Boy struggles with kidney disease

— At first, Braedon Malardier of Atkins refused to have his picture taken. As he lay in the dialysis unit of Arkansas Children’s Hospital, receiving his second hemodialysis treatment of the week, he plucked the covers over his face.

He brightened, however, when offered the chance to take photos of himself and his mom, Jennifer, who was sitting next to him. Braedon, 10, gleefully shot about a dozen pictures, then consented to having his own taken.

Braedon - who has no kidneys and was diagnosed with nephrotic syndrome at age 2 - and Jennifer had just returned from Texas Children’s Hospital in Houston, where Braedon recently had a fistula placed in his arm.

“It was tiring,” Jennifer said of their third trip to Houston since January.

Braedon received his fistula earlier this month, after doctors “ran out of places” to put any more of the catheters through which he received hemodialysis. The fistula, which will allow him to continue taking treatments three times a week at ACH, represents another step in the long journey he and his parents have been on since 2004.

Doctors told the family Wednesday, however, that the fistula wasn’t working properly. Braedon’s need for a new kidney is more dire than before, with the news from Houston that his fistula is not functioning as doctors had hoped.

“They said the transplant has to happen sooner,” Jennifer said.

Braedon’s father, Brandon, and Brandon’s mother are potential donors, as well as Jennifer herself, but doctors have yet to determine from which donor the kidney will come.

“They both have to be tested,” Jennifer said.

Jennifer said that not long after Braedon turned 2, she and Brandon began noticing Braedon was gaining an unusual amount of weight.

“You know how your face will sometimes get puffy with allergies?” she said. “He was like that, but he went from a size 2T to a 6 in just a couple of weeks. He got really lethargic and just didn’t want to do anything. For an active 2-year-old, it wasn’t right.”
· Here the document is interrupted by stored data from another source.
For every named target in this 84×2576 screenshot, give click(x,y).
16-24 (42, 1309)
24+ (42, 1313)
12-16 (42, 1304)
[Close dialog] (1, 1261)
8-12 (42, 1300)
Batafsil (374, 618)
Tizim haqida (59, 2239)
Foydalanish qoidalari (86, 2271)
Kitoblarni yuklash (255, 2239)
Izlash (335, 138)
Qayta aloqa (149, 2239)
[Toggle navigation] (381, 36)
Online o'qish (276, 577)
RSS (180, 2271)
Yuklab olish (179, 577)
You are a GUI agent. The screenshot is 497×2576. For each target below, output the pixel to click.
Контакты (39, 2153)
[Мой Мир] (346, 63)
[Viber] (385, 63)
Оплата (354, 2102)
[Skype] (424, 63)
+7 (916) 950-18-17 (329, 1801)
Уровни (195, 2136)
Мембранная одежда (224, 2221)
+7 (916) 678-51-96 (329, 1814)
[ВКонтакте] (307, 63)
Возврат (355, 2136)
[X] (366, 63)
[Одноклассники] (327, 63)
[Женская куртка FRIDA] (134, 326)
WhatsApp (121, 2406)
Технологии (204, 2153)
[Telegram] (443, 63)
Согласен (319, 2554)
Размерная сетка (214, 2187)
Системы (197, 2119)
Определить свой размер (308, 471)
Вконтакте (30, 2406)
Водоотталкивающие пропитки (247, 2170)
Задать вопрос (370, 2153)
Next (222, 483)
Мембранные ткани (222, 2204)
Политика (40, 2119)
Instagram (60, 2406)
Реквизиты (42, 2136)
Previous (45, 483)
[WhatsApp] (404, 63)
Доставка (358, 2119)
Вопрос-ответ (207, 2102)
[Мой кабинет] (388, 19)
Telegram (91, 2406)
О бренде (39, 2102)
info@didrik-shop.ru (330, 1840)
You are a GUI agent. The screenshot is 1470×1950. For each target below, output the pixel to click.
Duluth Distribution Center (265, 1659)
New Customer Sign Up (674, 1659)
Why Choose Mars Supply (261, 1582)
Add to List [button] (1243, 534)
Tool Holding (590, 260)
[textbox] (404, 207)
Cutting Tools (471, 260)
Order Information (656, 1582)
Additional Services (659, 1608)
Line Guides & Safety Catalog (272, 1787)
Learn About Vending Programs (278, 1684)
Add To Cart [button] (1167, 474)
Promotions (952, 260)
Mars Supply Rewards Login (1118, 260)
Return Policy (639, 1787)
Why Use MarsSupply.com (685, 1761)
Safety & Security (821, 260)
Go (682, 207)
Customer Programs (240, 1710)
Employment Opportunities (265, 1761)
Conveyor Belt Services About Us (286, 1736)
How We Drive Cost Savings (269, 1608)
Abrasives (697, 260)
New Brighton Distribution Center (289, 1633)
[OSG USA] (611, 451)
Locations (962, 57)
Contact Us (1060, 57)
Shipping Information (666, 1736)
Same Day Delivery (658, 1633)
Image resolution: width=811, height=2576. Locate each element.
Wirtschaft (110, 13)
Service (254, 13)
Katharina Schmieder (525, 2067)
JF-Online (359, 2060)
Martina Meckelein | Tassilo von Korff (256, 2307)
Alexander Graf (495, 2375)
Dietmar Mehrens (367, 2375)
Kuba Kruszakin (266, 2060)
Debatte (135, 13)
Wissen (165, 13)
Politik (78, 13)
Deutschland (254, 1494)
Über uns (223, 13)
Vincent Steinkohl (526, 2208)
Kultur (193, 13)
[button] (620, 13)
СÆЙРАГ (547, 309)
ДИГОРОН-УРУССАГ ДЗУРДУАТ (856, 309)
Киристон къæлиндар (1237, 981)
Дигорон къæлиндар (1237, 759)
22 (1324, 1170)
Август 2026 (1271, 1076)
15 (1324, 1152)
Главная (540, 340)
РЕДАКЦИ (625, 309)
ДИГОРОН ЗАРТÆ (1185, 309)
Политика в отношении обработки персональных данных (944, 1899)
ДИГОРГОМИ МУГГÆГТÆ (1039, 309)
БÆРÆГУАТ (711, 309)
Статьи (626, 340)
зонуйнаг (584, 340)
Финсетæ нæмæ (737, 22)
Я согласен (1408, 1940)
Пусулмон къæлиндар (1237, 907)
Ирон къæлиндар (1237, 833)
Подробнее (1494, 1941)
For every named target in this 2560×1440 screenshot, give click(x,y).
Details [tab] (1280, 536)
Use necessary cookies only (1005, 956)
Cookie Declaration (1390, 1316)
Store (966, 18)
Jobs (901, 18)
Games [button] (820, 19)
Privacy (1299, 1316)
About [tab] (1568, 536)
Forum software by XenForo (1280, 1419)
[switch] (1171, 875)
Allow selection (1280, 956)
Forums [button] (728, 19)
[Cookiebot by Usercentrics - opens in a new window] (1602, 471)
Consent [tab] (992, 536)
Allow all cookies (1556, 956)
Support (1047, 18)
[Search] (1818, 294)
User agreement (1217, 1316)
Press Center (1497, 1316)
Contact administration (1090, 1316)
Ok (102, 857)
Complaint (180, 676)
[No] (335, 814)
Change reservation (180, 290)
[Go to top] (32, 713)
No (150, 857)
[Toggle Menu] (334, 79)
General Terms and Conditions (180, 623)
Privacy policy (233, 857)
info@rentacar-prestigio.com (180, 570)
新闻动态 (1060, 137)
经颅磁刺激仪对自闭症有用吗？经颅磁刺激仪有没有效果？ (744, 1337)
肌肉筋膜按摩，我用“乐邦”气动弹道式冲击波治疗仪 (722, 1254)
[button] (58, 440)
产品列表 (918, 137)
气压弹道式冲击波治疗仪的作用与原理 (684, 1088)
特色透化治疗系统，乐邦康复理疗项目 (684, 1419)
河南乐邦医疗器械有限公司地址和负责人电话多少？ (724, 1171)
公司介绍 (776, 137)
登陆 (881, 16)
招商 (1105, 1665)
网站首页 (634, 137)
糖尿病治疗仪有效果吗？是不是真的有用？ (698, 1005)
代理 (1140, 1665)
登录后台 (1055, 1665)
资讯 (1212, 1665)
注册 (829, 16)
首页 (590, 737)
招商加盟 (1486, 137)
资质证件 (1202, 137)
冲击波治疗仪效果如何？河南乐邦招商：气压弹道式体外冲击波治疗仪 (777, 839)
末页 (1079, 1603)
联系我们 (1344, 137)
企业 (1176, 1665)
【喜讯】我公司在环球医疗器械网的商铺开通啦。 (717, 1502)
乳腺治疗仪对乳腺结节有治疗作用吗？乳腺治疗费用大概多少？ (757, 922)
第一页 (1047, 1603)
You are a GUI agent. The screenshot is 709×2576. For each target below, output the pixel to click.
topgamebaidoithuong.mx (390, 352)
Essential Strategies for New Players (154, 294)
At the time, the Malardiers lived in Hope, and Brandon was a truck driver. Jennifer said they took Braedon to the emergency room at Wadley Hospital in Texarkana, Texas. It was there that he was diagnosed with nephrotic syndrome, a disease in which the filters in the kidneys are too large and allow waste to collect in the tissues, causing swelling.

Wadley referred Braedon to Arkansas Children’s Hospital. Doctors told Jennifer and Brandon that though there is no cure for nephrotic syndrome, Braedon would probably outgrow the disease by the time he turned 5. But other complications - including bacterial meningitis - kept him hospitalized. Tests revealed that he was resistant to the steroids being used to treat the syndrome. A biopsy classified his diagnosis as steroid-resistant nephropathy.

“We decided in March 2005 to remove Braedon’s kidneys,” Jennifer said. “They just weren’t getting better.”

He was put on peritoneal dialysis, a procedure that Jennifer and Brandon were able to do at home while Braedon slept.

In June 2007, Braedon received a kidney transplant from an unknown deceased donor, but the kidney was removed in October 2007 after the boy woke up one morning complaining of cramps in his stomach. His disease had attacked the new kidney and killed it.

Jennifer said Braedon was put back on peritoneal dialysis, but an infection prompted doctors to place him on hemodialysis. Today the Malardiers - including their second son, Jacob - live in Russellville with Jennifer’s parents, and she and Braedon come to Little Rock on Mondays, Wednesdays and Fridays for the treatments.

“We stay stressed,” Jennifer said. “Braedon has his days. Most of the time he’s upbeat. He tries to make everyone laugh.”

Je n n i fe r and Br and on hoped to have a home of their own before Braedon received his transplant.

“He needs a safe haven,” Jennifer said of Braedon. “I grew up on Crow Mountain, and there is a mobile home up there that we would love to have, but we can’t get financing right now due to our medical bills.”

Jennifer said her son still leads as normal a life as possible, doing his homework and playing with his younger brother.

“He’s a country boy at heart,” she said, “and he’s my shopping buddy. He loves to go shopping for shoes.”

Fundraisers are planned to assist the family. Jennifer has designed T-shirts that sell for $12 to $15 each, and a walkathon is scheduled for 8 a.m. to noon Saturday at the Atkins High School track. On May 5, an all-you-can-eat fish fry will be held from 4-8 p.m. at the Pottsville Elementary School Cafeteria. The event will also feature a silent auction and gospel singing.

A benefit fund for the family has been established at Rivertown Bank under Benefit for Braedon Malardier.